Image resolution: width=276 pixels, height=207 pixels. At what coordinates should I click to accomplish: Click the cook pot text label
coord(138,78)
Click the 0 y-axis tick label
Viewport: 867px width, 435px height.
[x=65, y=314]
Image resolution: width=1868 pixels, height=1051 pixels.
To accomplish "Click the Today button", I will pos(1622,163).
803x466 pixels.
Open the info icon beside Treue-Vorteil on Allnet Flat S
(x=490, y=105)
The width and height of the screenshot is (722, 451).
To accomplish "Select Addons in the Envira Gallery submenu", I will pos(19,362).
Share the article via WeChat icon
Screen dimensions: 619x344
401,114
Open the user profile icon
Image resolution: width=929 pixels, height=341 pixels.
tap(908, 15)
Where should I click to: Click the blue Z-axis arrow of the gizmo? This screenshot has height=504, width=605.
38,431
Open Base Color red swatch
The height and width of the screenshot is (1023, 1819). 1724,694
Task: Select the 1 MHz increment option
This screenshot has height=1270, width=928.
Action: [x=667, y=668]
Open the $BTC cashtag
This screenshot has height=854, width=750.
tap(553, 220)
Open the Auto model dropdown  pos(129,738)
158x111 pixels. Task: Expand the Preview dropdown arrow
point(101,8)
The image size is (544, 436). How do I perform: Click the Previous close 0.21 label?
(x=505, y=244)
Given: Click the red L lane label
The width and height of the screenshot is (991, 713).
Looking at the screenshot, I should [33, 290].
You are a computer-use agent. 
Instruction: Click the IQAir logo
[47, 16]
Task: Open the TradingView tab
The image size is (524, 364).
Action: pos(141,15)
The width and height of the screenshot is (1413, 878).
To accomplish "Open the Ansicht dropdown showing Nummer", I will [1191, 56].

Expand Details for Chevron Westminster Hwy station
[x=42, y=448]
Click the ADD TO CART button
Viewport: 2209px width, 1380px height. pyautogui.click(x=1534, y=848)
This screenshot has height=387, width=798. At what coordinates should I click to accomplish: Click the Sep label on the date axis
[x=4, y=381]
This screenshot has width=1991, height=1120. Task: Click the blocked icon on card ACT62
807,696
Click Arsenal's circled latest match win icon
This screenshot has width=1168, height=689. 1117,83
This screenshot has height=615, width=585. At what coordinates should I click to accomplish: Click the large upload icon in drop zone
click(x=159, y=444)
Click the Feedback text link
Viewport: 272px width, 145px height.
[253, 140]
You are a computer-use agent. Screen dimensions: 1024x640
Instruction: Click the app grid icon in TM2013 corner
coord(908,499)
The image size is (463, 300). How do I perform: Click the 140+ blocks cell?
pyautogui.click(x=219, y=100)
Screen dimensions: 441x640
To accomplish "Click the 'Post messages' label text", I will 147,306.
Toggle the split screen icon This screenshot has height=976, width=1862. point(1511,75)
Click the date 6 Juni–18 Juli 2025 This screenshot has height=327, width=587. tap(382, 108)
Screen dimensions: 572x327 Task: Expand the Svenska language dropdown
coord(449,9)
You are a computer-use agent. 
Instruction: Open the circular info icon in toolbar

**Stated exercise:** Count how many lines of the records above contain the string "date", treating uppercase and lowercase letters as different, and give only that number.

**Final result:** 2